Question

in an ac circuit 600 mH inductor and a 50 micro farad capacitor are connected in series with 10 ohm resistance​

Answer 1

Answer:

An Ac circuit with R=4h , WL = 3 the impedance is ?

Answer 2

Given:

Inductance (L) $= 600 mH = 600 * 10^{-3} mH$

Capacitance (C) $= 50 mF = 50*10^{-6} mF$

Resistance (R) = 10Ω

Frequency (f) = 50 Hz

Potential difference (V) = 230 V

To find:

Power dissipated in the circuit.

Solution :

Since, we have the Inductance, we can calculate reactance of the inductor.

Inductive reactance ($X_{L}$) = ωL

$X_{L}$ = 2 π f L

Substituting the values, we get

$X_{L} = 2 (3.14) 50 (600*10^{-3} ) \\X_{L} = 189 ohm$

Similarly,

Capacitive reactance ($X_{C}$) = 1/ωC

$X_{C} = \frac{1}{2* 3.14*50*50*10^{-6} }$

$X_{C} = 64 ohm$

Now,

Impedance (Z) = $\sqrt{(R)^{2}+(X_{L} -X_{C} )^{2} }$

Substituting the values, we get

$Z = \sqrt{(10)^{2} + (189-64)^{2} } \\Z = \sqrt{(100+(125)^{2} } \\Z= \sqrt{15725} \\Z= 125$

We have,

Current (I) in the circuit = $\frac{V}{Z}$

Therefore, $I = \frac{230}{125} \\I = 1.85 A$

Now,

Power dissipated (P) = $V_{rms}* I_{rms} * cos\alpha$

where, $cos\alpha =\frac{R}{Z}$

Since, we know Inductor and capacitor do not consume power. The power consumption is solemnly by resistor.
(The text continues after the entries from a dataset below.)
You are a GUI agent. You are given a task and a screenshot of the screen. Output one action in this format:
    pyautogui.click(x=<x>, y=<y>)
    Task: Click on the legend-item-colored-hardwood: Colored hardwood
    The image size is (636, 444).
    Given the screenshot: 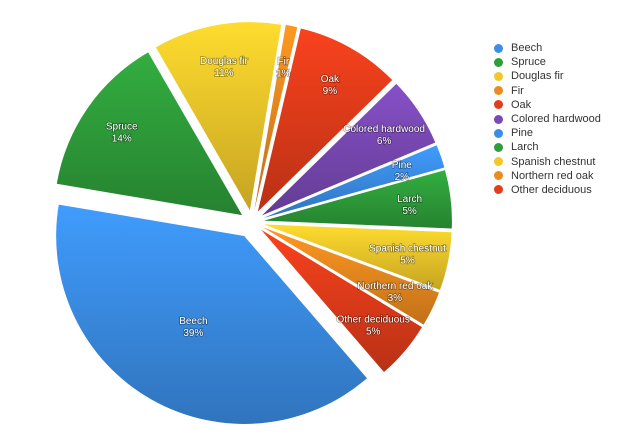 What is the action you would take?
    pyautogui.click(x=548, y=119)
    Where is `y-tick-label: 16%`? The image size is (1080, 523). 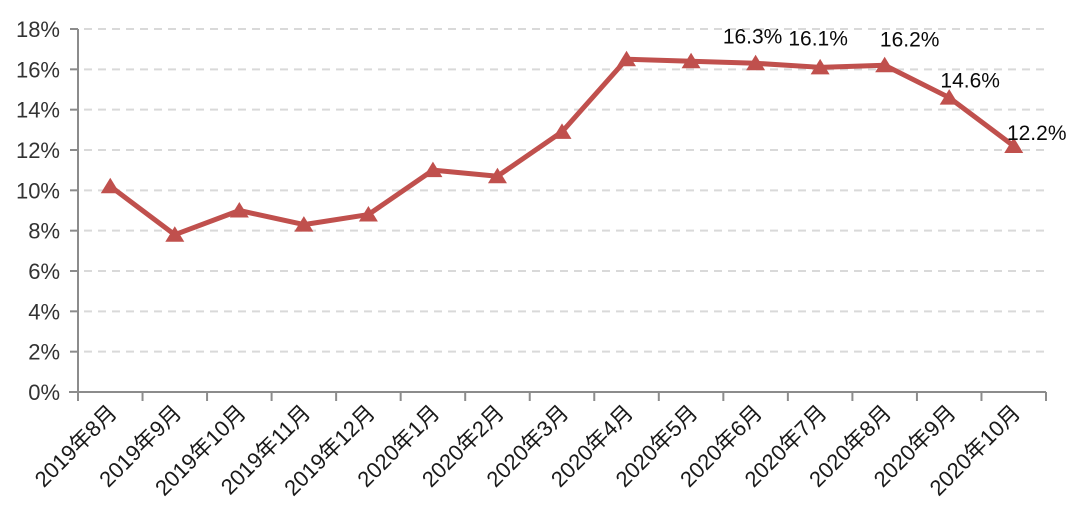 y-tick-label: 16% is located at coordinates (38, 70).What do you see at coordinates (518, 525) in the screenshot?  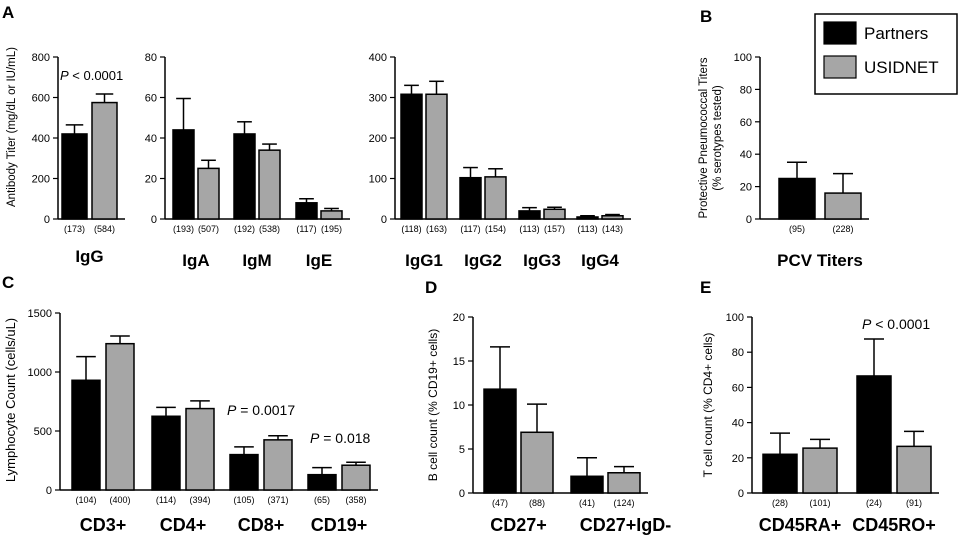 I see `category-label: CD27+` at bounding box center [518, 525].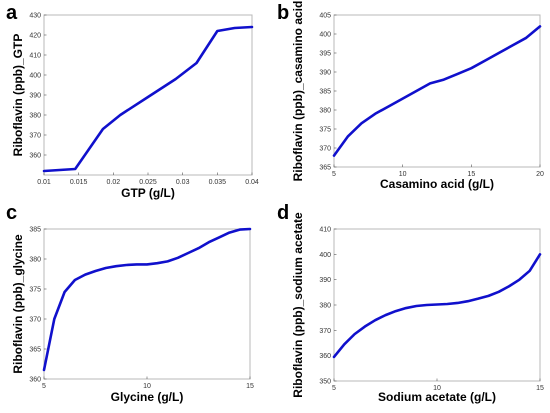 This screenshot has height=413, width=550. I want to click on y-axis-title: Riboflavin (ppb)_sodium acetate, so click(298, 305).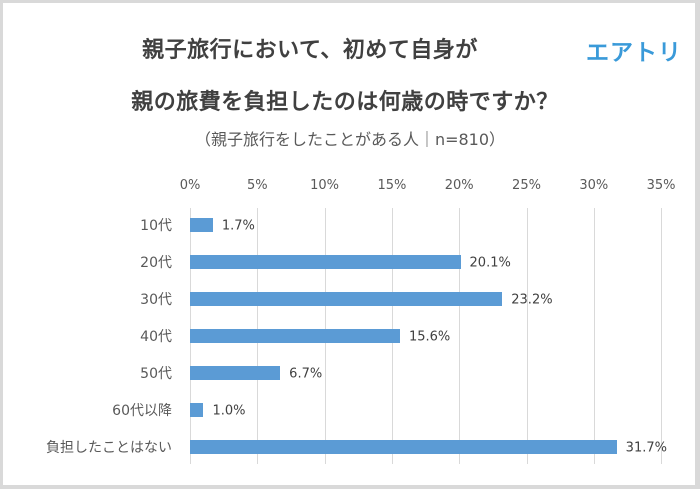 This screenshot has width=700, height=489. Describe the element at coordinates (238, 226) in the screenshot. I see `value-label: 1.7%` at that location. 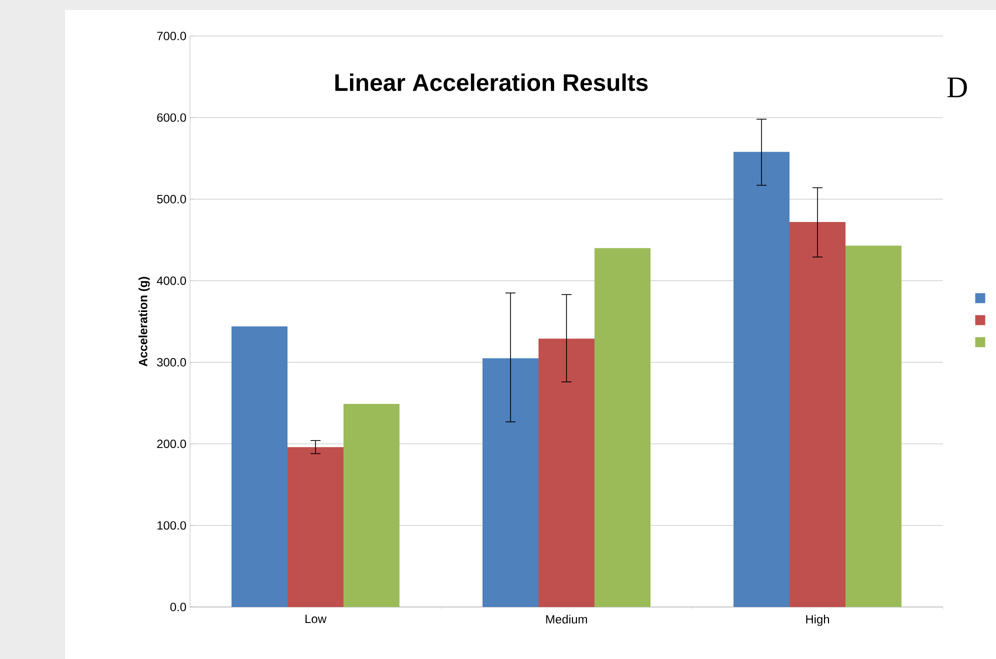 What do you see at coordinates (566, 619) in the screenshot?
I see `x-tick-label: Medium` at bounding box center [566, 619].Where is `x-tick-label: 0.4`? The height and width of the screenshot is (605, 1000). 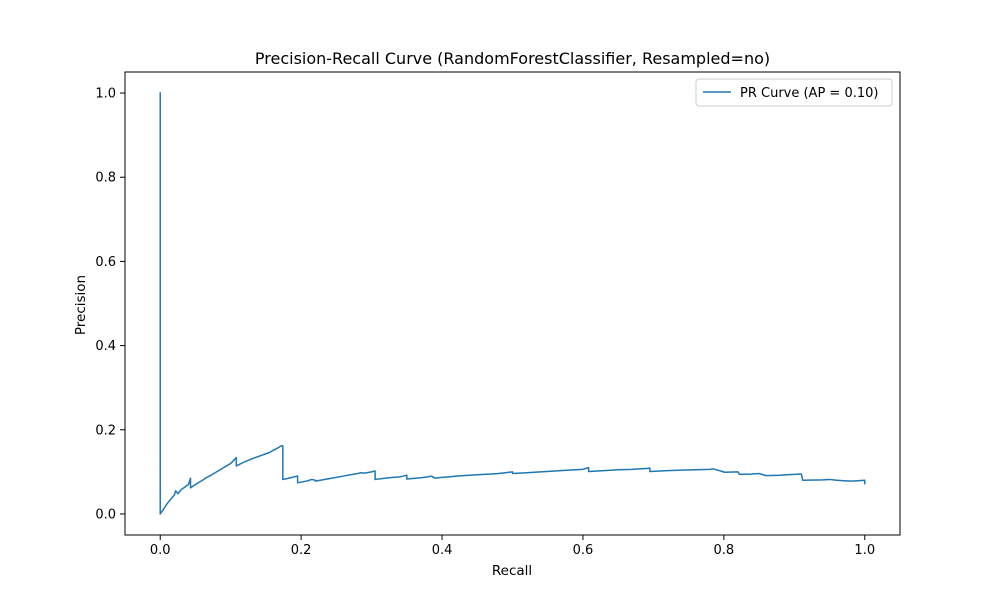
x-tick-label: 0.4 is located at coordinates (442, 550).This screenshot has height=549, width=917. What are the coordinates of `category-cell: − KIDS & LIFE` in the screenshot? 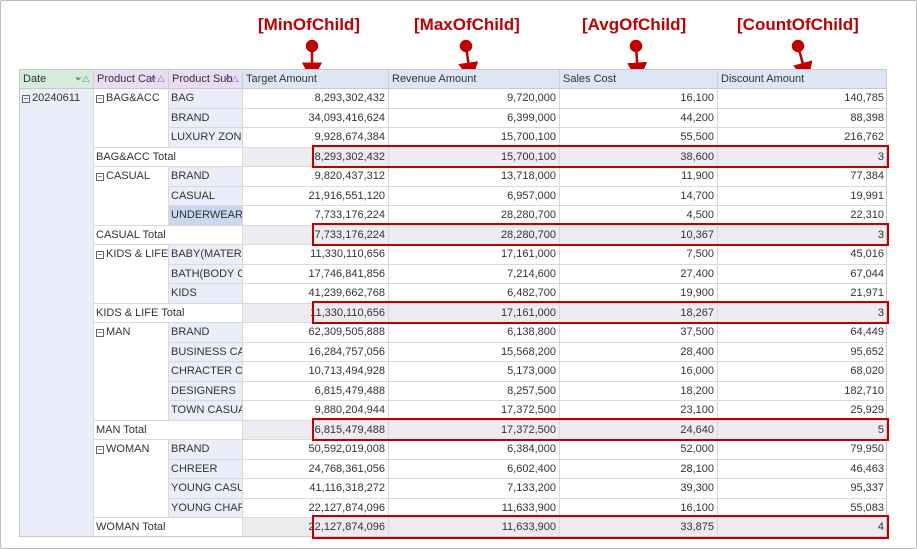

Substituting the values, we get

$P = \frac{230 * 1.85*10}{125} \\P = 34 W$

Final answer:

Hence, the power dissipated in the following LCR circuit will be 34W.

Although your question is incomplete, you might be referring to the question below.

An AC circuit containing 600 mH inductor and a 50 mF capacitor connected in series with a resistance 10Ω. They are connected to 230 V, 50 Hz AC supply. Obtain average power absorbed.